In optimizing CO2 capture and sequestration, accurate phase behavior prediction in subsurface reservoirs is critical. This is especially relevant for geologic CO2 storage in deep saline aquifers and depleted oil/gas reservoirs, and for CO2-EOR, where injected CO2 coexists with brine and resident hydrocarbons across wide pressure–temperature ranges (including near-critical CO2) and with non-negligible mutual solubilities. Our work introduces an efficient algorithm for phase stability testing, combined with multistage equilibrium multiphase negative flash calculations. We explore the stability of a three-phase system (V-L-Aq), using the criterion that the system is stable if the phase fractions of vapor, liquid, and water phases (βV,βL,βW) fall between 0 and 1. The stability testing begins with a negative flash calculation using diverse initial K-values to detect multiple phases. The same criterion is applied to two-phase systems (V-L, V-Aq, L-Aq).
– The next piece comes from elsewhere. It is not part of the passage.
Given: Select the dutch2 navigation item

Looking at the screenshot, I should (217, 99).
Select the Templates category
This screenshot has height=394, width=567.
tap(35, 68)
In case of instability, the algorithm shifts to the most probable two-phase system by systematically using negative flash and tangent plane distance calculations. It determines stable phases based on tangent plane solutions when the negative flash fails to converge, demonstrating adaptability across multiphase systems. The algorithm is validated through simulations of various mixtures, showing reliable convergence near critical points, and is applied to CO2 storage and EOR scenarios to predict different CO2 trapping mechanisms in the subsurface.